* Requirement
Output all the entries below. Each must match exactly.

Pixel coordinate grounding data:
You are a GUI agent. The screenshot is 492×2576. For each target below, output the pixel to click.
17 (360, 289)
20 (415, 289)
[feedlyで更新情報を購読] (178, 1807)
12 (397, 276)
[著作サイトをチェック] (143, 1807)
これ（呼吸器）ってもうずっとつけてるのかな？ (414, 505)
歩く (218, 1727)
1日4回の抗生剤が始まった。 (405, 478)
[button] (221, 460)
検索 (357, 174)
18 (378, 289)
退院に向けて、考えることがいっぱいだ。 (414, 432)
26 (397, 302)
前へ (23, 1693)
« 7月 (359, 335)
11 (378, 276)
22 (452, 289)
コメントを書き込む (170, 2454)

* Response
You are a GUI agent. The screenshot is 492×2576. For each target below, output the pixel to click.
17 (360, 289)
20 (415, 289)
[feedlyで更新情報を購読] (178, 1807)
12 (397, 276)
[著作サイトをチェック] (143, 1807)
これ（呼吸器）ってもうずっとつけてるのかな？ (414, 505)
歩く (218, 1727)
1日4回の抗生剤が始まった。 (405, 478)
[button] (221, 460)
検索 (357, 174)
18 (378, 289)
退院に向けて、考えることがいっぱいだ。 (414, 432)
26 (397, 302)
前へ (23, 1693)
« 7月 (359, 335)
11 (378, 276)
22 (452, 289)
コメントを書き込む (170, 2454)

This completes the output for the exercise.